Он был все в той же одежде, но волосы чуть растрепались. Лассаль остановился на пороге, осмотрел просторную пустую мастерскую, сделал еще несколько шагов, опять остановился и бросил взгляд на раздевалку. Эспозито, по-прежнему с полотенцем на бедрах, повернулся к нему. Голый, он смущенно переминался с ноги на ногу. Ивар подумал, что Марку должен что-то сказать. Но тот оставался невидимым за стеной воды. Эспозито принялся поспешно натягивать рубашку, когда Лассаль тусклым голосом произнес «Доброго вечера» и направился к маленькой двери. Только Ивар подумал, что следовало бы его окликнуть, как дверь закрылась.

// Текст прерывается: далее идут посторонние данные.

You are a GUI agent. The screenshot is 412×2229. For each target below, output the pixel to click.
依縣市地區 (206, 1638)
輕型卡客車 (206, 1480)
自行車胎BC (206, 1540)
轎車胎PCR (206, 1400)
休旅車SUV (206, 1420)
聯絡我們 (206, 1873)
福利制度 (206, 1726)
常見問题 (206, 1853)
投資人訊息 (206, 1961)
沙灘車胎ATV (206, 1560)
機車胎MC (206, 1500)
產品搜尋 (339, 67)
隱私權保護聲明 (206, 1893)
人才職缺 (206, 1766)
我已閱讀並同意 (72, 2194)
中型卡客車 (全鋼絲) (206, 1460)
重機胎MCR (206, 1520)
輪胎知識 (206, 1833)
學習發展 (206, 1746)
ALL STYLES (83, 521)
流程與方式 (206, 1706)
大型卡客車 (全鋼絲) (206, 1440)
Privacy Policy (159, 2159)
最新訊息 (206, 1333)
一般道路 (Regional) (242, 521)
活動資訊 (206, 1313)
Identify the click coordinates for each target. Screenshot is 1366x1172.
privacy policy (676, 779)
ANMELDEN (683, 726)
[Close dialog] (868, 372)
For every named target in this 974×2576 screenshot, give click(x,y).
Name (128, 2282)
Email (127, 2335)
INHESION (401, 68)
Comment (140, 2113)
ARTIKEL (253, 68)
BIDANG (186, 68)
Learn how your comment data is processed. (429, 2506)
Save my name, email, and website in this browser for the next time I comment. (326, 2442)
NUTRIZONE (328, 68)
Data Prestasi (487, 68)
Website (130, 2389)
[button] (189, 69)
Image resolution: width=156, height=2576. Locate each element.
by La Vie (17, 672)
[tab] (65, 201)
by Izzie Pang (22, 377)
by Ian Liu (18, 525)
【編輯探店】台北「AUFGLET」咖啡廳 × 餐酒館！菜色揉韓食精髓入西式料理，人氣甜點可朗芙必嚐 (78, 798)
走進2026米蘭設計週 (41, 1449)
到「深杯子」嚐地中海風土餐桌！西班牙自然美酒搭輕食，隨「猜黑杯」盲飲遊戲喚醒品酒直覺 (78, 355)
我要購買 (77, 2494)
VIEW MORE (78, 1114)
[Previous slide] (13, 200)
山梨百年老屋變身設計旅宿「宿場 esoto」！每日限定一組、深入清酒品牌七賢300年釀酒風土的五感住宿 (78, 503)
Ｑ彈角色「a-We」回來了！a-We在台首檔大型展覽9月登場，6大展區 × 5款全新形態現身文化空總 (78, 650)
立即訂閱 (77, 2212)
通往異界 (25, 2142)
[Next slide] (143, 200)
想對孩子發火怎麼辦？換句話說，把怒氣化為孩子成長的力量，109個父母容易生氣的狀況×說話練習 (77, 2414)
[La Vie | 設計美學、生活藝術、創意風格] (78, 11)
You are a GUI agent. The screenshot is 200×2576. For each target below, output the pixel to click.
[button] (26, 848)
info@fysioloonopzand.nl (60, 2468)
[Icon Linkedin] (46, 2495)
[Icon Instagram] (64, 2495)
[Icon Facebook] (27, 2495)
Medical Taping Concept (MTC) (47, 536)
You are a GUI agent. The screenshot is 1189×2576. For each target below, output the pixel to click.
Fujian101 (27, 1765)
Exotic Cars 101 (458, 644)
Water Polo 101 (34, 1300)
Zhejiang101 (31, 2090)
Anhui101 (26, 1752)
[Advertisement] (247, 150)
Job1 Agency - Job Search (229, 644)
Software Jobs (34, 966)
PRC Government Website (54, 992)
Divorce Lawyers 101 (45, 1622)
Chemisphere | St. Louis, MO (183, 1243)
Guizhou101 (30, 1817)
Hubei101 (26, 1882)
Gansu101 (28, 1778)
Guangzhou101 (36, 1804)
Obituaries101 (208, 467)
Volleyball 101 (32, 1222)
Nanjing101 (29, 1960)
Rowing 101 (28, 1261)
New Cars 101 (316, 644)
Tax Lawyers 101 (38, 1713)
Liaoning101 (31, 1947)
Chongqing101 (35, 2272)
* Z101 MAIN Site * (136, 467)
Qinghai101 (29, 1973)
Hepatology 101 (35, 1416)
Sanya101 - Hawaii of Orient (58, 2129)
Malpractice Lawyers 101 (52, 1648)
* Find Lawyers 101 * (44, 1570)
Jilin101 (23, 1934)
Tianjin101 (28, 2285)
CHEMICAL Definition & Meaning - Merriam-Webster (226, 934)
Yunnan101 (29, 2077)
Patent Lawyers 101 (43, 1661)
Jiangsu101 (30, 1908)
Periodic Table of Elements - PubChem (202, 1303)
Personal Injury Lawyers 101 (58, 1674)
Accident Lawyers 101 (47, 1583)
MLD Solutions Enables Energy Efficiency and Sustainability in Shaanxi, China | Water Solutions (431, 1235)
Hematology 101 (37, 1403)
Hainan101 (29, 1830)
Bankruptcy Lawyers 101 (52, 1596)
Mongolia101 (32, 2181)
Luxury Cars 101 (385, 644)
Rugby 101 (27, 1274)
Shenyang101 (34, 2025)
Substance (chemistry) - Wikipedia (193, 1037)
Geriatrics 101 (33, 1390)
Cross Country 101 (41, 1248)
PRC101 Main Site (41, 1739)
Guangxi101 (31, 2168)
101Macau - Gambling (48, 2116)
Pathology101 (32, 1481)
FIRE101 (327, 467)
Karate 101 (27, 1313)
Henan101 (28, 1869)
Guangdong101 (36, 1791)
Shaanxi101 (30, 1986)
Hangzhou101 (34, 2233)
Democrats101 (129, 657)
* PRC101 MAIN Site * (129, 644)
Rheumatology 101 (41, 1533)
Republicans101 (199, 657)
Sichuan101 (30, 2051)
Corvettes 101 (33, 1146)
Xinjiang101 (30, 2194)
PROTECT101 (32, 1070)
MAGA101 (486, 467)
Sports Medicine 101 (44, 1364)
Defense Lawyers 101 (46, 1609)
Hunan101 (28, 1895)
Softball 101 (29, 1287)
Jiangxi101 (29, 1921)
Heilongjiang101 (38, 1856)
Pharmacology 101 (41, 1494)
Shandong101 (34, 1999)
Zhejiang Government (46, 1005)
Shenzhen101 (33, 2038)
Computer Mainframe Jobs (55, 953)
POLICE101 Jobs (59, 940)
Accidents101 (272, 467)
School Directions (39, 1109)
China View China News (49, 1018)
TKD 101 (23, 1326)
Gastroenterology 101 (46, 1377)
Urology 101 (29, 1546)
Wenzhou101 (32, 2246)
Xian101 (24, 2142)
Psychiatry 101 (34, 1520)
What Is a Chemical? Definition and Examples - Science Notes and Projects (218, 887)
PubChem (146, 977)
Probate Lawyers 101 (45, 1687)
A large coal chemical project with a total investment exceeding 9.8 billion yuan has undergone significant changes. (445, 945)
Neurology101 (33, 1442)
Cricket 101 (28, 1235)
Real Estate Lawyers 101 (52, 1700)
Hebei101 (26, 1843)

Тогда Ивар, не заходя в душ, оделся, тоже пожелал всем доброго вечера, но от всего сердца, и ему ответили так же искренне. Он быстро вышел, взял велосипед, и, когда сел на него, спину снова свело. Близился вечер, и пришлось ехать через запруженный машинами город. Ивар ехал быстро, ему хотелось увидеть свой старый дом и террасу. Он ополоснется в постирочной, а потом сядет и будет смотреть на море, которое уже было рядом с ним, за оградой бульвара, более темное, чем утром. Но рядом с ним была и маленькая девочка, и он не мог не думать о ней.
Дома сын, вернувшийся из школы, листал иллюстрированные журналы. Фернанда спросила у мужа, все ли в порядке. Он не ответил, помылся в постирочной, потом вышел на террасу и сел на скамейку. Над головой сушилось штопаное белье, небо становилось прозрачным, над забором виднелось ласковое вечернее море. Фернанда принесла анисовку, два стакана, глиняный кувшин с прохладной водой и села рядом с Иваром. Он взял ее за руку, как в первые месяцы после свадьбы, и все рассказал. Закончив, он замер, повернувшись к морю, где быстро сгущались сумерки над линией горизонта. «Ох, он сам виноват!» – сказал Ивар. Ему хотелось быть молодым и чтобы Фернанда оставалась молодой, и тогда бы они уехали туда, за море.